- REQUEST: Report how many lines in the listing below contain the string "checkbox", with case counting. Give the number alone.
☆ ☆ ☆ ☆ ☆
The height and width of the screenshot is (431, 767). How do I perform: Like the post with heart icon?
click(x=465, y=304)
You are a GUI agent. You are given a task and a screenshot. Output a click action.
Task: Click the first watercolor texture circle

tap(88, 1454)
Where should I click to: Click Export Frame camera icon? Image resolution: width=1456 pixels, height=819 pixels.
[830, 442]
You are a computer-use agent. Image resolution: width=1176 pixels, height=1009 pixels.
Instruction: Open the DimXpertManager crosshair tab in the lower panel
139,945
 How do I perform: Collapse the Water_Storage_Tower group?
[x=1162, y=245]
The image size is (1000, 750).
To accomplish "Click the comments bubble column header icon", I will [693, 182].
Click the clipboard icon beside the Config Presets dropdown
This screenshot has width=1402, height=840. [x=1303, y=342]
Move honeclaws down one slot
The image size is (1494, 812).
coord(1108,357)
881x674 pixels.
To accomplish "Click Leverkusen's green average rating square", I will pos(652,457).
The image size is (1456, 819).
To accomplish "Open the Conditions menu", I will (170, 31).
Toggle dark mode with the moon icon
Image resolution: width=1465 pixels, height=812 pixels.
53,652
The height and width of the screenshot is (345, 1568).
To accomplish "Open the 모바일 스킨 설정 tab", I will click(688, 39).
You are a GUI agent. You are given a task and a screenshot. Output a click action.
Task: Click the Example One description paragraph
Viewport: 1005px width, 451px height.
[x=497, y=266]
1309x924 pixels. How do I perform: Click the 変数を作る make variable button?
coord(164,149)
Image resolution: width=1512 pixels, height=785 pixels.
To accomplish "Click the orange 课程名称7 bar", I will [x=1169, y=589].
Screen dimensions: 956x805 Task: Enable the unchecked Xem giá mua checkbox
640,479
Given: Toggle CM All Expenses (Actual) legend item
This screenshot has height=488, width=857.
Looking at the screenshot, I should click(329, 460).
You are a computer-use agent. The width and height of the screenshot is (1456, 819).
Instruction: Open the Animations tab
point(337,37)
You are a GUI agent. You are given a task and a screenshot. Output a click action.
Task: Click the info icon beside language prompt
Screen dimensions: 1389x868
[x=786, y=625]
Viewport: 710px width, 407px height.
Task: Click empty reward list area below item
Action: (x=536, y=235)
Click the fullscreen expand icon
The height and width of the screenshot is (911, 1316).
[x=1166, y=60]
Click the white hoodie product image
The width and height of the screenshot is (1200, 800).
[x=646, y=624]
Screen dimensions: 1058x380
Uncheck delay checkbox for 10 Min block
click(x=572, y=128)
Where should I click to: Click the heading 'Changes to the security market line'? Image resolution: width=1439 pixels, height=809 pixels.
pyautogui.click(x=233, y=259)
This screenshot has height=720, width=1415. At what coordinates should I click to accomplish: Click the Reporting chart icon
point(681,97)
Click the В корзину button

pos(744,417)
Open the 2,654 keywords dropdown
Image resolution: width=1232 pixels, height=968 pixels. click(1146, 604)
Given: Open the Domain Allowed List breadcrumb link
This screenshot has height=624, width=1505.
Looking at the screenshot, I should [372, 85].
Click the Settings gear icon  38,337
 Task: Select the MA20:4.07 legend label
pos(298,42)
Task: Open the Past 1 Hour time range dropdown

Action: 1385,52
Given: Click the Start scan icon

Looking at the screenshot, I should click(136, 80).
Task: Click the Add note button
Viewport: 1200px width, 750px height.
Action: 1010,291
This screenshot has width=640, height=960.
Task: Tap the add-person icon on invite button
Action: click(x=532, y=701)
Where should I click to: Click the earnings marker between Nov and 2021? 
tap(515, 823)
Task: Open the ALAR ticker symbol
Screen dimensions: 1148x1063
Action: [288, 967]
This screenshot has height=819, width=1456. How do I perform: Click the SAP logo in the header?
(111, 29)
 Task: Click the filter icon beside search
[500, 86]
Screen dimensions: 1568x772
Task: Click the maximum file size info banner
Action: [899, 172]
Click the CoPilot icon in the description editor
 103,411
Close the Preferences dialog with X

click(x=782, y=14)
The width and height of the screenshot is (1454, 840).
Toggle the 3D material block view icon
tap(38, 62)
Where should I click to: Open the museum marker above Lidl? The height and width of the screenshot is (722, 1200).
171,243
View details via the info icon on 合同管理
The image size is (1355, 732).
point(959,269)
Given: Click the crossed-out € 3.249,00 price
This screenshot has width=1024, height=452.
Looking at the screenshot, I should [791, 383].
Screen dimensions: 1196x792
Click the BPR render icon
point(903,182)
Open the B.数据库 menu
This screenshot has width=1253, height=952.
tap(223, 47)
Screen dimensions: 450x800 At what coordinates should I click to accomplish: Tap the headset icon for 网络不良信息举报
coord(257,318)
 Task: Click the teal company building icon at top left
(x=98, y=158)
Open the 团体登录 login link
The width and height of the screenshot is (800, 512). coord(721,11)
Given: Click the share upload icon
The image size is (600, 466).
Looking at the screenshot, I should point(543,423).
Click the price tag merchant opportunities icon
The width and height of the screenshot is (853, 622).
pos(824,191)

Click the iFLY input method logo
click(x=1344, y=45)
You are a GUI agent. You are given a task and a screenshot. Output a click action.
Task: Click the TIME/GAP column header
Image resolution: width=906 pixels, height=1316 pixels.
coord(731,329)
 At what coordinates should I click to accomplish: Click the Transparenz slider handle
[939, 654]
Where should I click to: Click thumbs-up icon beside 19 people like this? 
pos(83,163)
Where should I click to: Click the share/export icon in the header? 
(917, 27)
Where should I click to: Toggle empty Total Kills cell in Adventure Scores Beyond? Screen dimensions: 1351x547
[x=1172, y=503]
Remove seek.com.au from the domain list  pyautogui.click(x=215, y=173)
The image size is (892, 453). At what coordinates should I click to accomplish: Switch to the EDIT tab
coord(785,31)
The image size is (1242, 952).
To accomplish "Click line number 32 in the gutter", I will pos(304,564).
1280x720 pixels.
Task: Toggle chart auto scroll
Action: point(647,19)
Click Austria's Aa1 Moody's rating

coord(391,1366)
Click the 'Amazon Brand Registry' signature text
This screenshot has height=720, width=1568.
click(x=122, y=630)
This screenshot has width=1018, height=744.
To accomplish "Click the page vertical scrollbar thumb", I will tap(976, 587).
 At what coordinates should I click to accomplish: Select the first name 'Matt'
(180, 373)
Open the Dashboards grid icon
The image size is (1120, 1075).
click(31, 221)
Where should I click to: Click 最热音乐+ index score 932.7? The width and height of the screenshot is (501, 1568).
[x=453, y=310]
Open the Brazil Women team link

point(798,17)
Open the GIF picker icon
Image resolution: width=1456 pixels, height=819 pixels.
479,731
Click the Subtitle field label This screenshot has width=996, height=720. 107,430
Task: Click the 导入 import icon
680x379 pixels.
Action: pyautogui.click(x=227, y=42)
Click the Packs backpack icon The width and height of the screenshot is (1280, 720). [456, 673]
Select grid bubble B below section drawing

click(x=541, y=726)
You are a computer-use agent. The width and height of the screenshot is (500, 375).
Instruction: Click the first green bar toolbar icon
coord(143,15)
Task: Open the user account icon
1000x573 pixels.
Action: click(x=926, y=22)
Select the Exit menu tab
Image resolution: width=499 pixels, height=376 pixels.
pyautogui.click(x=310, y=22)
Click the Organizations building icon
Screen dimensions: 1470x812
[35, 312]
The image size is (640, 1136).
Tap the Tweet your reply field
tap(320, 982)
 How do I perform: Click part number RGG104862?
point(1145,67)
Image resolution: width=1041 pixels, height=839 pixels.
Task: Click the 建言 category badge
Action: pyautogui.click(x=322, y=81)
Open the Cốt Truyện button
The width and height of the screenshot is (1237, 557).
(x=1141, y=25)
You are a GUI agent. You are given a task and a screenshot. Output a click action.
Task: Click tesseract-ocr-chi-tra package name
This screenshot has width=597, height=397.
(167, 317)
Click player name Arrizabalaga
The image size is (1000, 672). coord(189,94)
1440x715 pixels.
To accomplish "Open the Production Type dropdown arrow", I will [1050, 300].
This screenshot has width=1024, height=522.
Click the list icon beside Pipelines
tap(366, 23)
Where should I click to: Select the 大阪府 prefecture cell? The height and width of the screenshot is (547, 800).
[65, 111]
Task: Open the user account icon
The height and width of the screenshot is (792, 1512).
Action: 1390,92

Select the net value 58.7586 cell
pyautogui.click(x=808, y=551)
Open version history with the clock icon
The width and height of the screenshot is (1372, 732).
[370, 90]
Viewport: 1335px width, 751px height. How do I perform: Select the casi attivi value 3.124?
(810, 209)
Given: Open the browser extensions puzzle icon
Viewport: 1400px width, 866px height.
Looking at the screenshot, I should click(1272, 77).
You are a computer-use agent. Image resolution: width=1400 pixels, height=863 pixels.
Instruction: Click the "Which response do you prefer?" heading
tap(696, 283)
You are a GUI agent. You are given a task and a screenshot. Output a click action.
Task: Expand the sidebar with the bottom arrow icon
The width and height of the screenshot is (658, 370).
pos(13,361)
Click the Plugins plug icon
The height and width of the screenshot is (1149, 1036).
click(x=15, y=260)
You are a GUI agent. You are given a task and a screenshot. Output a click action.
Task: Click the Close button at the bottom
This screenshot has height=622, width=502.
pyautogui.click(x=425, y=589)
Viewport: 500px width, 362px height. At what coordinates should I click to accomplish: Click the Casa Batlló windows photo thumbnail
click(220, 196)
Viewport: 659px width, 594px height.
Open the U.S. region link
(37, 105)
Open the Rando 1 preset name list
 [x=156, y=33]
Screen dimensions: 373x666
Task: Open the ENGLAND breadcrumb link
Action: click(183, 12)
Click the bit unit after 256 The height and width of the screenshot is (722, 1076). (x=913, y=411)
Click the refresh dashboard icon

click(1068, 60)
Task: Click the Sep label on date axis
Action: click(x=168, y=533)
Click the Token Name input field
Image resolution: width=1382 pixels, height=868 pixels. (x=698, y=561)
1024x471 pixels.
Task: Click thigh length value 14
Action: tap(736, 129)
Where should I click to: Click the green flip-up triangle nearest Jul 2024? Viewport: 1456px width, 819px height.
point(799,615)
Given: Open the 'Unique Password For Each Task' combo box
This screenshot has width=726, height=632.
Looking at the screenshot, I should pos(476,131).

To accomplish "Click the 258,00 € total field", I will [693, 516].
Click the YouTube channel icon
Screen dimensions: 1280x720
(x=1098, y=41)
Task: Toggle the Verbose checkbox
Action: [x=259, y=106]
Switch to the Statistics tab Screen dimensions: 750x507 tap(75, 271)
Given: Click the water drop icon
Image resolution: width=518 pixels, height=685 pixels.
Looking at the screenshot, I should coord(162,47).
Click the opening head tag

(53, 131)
☆ ☆ ☆ ☆ ☆
- REPLY: 3